Fernandez, an associate professor of Spanish who earned his Ph.D. from the University of Kentucky, teaches everything from first-year Spanish to graduate courses, including language, civilization and literature. He consistently gets high ratings on student evaluations, and participants in his intensive seminars write such things as "I would take a thousand classes under him if possible." He has received the University Certificate of Teaching Excellence three times since 1989, the maximum allowed under current guidelines.

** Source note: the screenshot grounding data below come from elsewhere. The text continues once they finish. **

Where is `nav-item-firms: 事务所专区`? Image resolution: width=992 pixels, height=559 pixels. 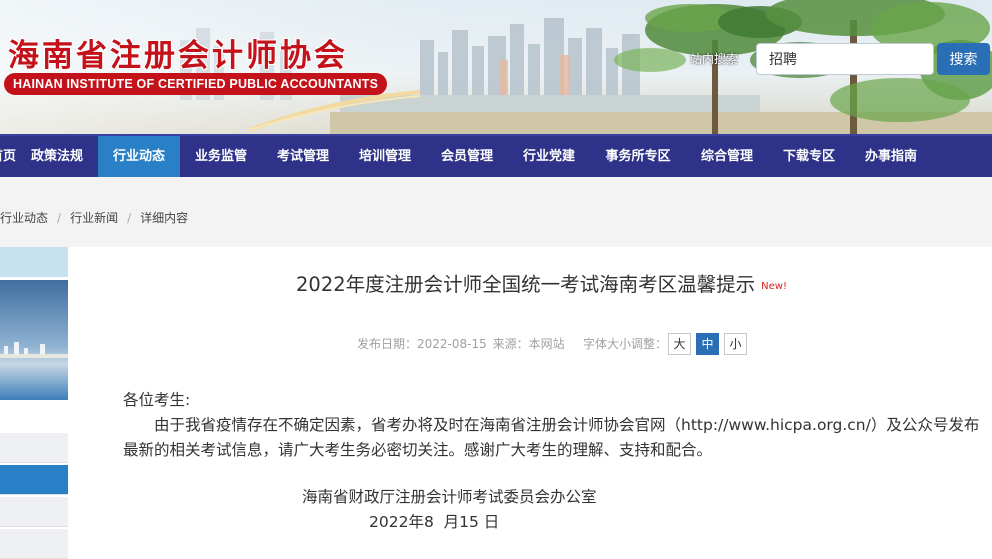
nav-item-firms: 事务所专区 is located at coordinates (638, 156).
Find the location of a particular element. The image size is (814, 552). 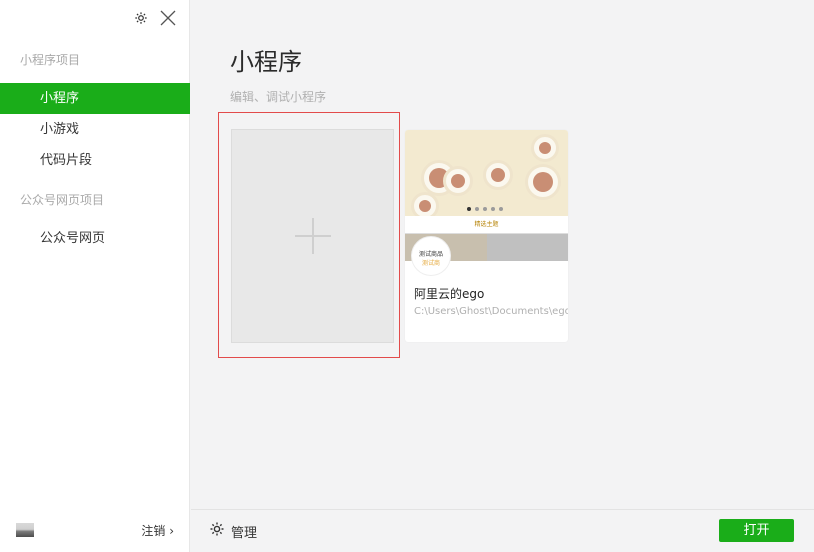

project-avatar-line1: 测试商品 is located at coordinates (430, 254).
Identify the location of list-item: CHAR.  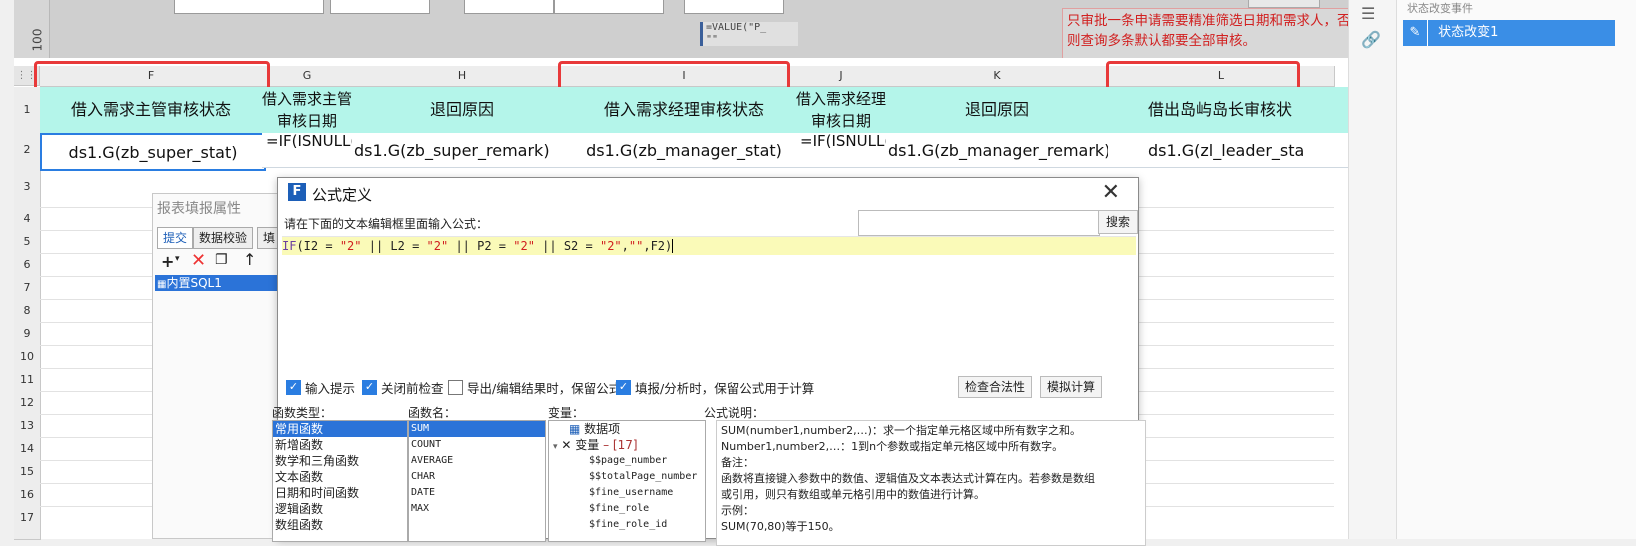
(477, 477).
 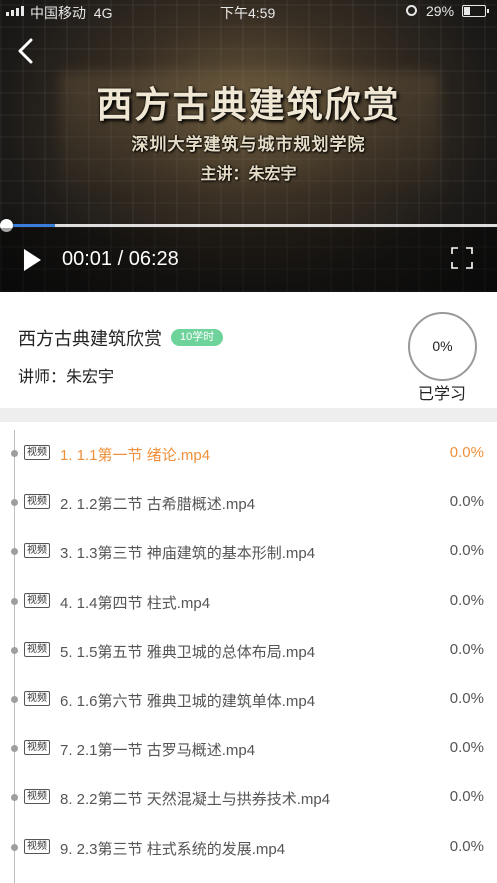 What do you see at coordinates (188, 554) in the screenshot?
I see `lesson-title: 3. 1.3第三节 神庙建筑的基本形制.mp4` at bounding box center [188, 554].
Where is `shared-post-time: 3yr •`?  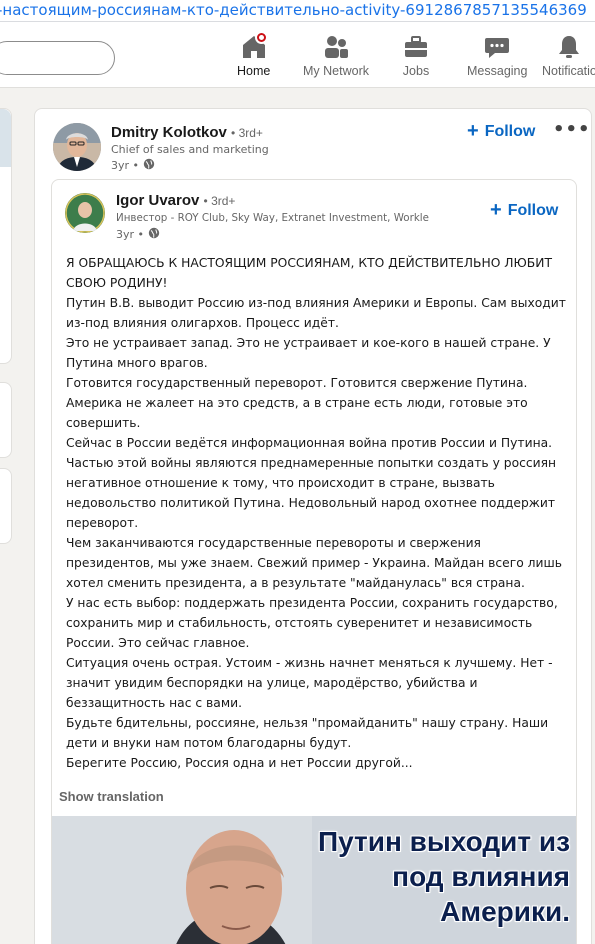 shared-post-time: 3yr • is located at coordinates (138, 234).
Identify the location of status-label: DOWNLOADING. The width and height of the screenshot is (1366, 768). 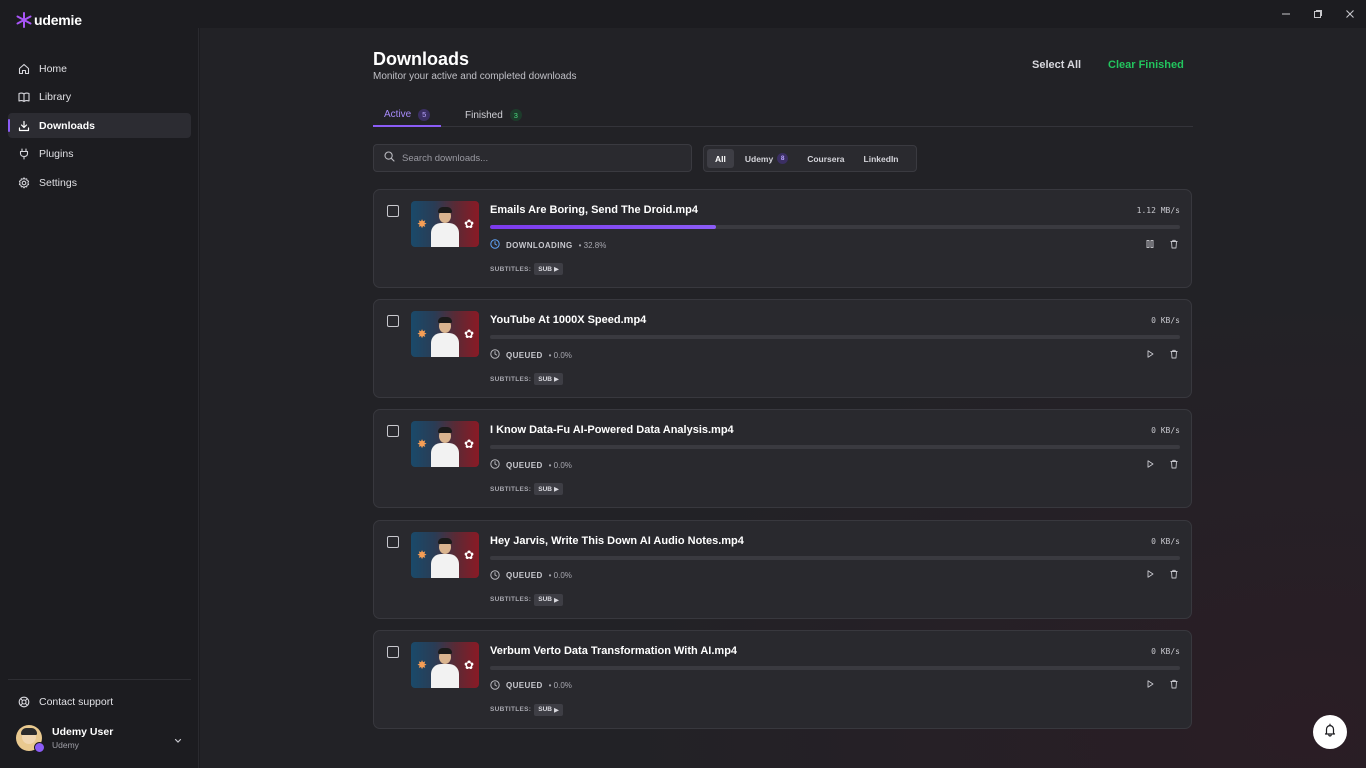
(540, 245).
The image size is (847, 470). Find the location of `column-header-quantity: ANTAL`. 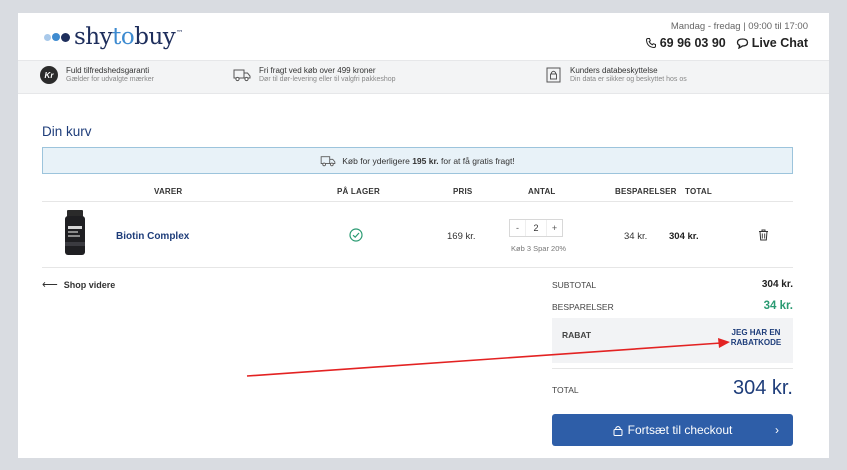

column-header-quantity: ANTAL is located at coordinates (542, 192).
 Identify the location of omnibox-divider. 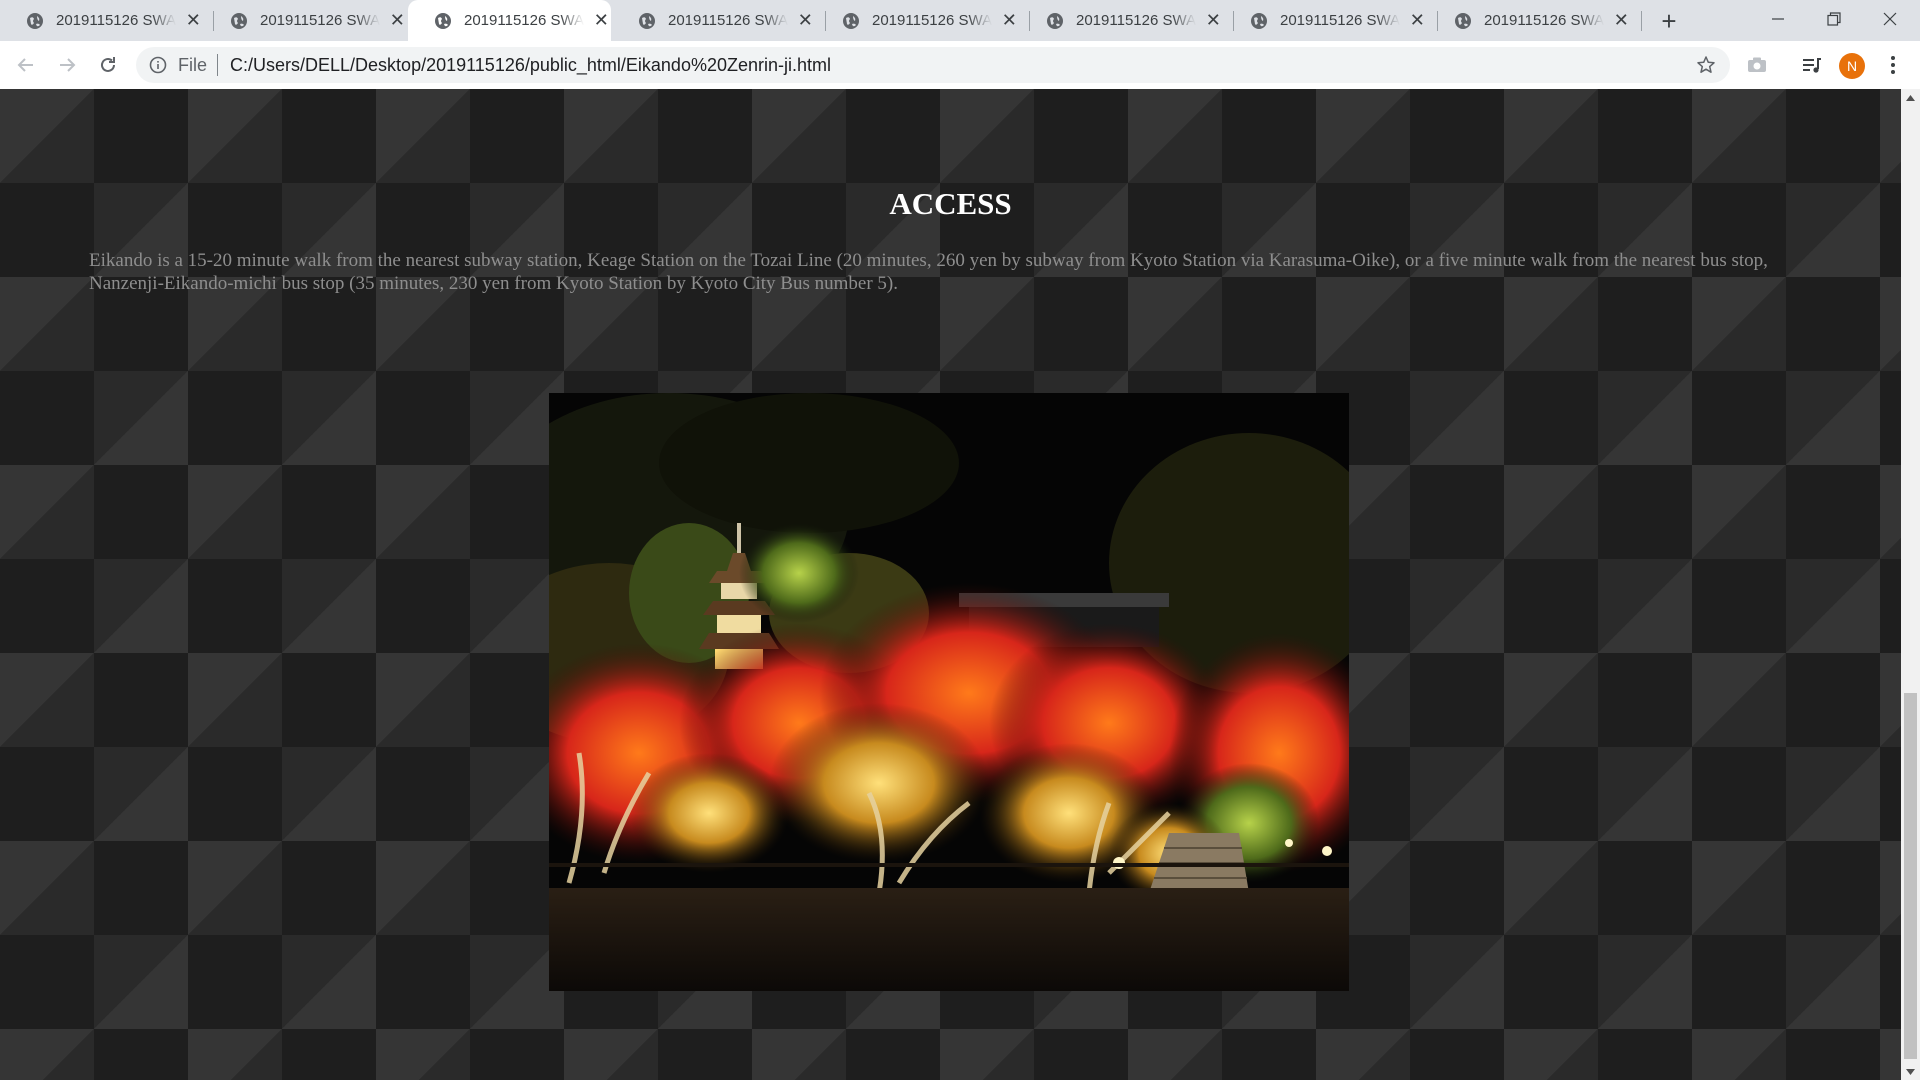
(218, 65).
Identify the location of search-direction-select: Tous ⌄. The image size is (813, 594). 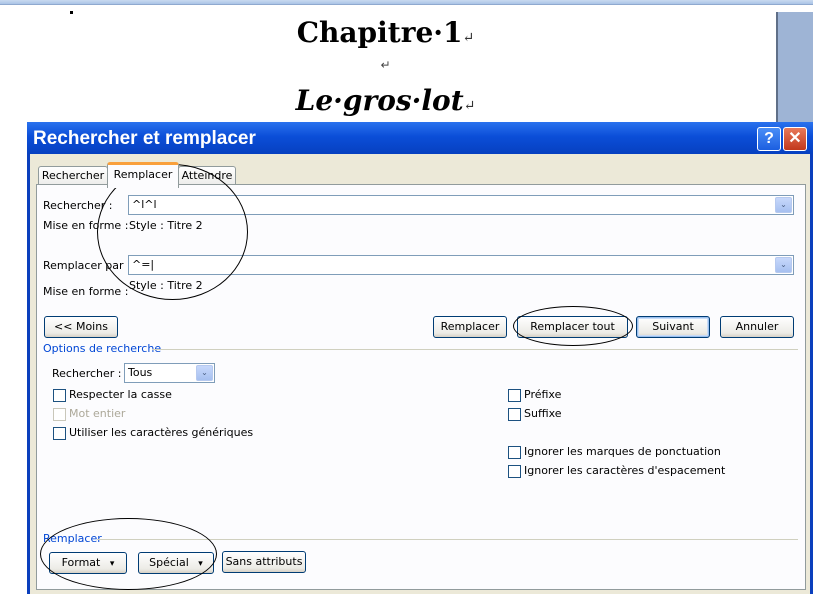
(170, 373).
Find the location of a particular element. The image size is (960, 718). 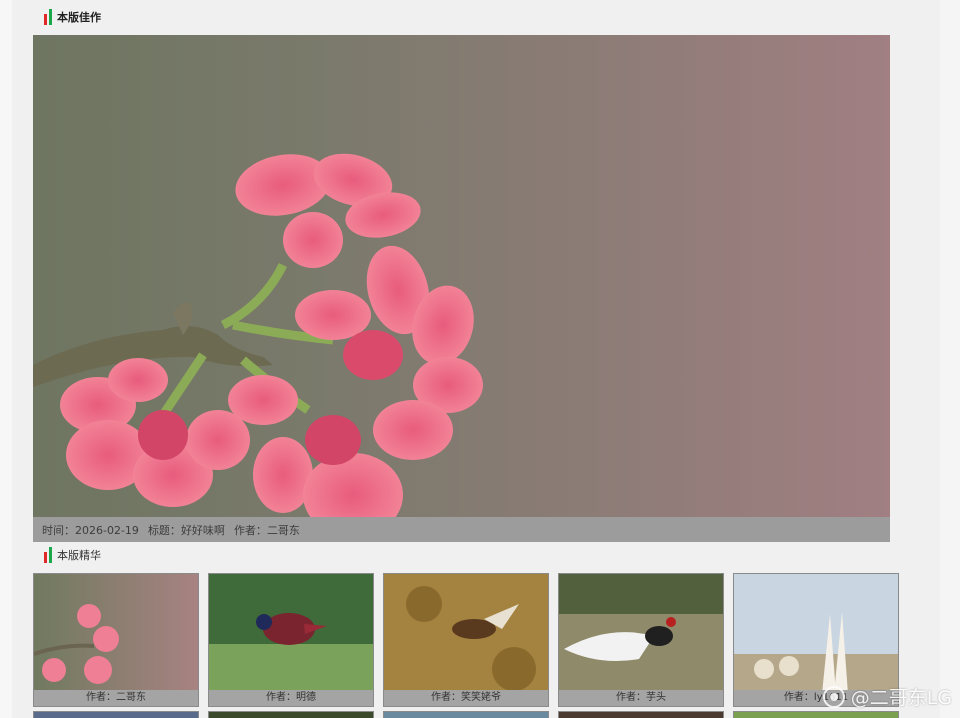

"He consistently has been recognized by students and peers alike as clear, well organized and dynamic," the writer of the nomination said. ". . . It is evident that he puts his students at ease while capturing their attention and arousing in them enthusiasm for the subject matter at all levels of instruction.

Fernandez has a love of teaching, an inner drive to help people understand."

"It doesn't matter how good your class was last Friday or last Wednesday," he said. "You have to get the class to learn as much as possible from each particular unit of instruction."

Fernandez also has been a leader in developing oral-proficiency training in Virginia. The system, Fernandez said, provides a scientific way to test and ascertain the oral proficiency of a person. Fernandez was the first Virginian to be certified as an oral-proficiency examiner by the American Council on the Teaching of Foreign Languages. He has introduced oral-proficiency courses at Tech and has used his experience to help train Virginia foreign-language teachers.

He helped initiate and is now director of the Intensive Second Language Institute at Tech, a summer program for graduate students and teachers seeking recertification. The program attracts teachers from Virginia and other states. This year the program expands to include Latin as well as Spanish and French.

Fernandez has taught conversational courses for those planning international service. He and a colleague in plant pathology and physiology developed instructional materials in Spanish dealing with plant diseases so that Tech's extension workers could help improve food production abroad.

His research is mostly in contemporary Spanish-American prose fiction, particularly the novels of Hilda Perera-Soto. Besides articles, essays and reviews, he has written two books, one on the Cuban revolutionary novel and one a translation into Spanish of a scholarly book on Spanish medieval verse. He is collaborating with two colleagues on a book of essays called Approaches to Foreign Languages Teaching.

The Wine Award of $1,000 is made possible by a gift from the University Alumni Association in memory of William E. Wine, a former rector of the Board of Visitors.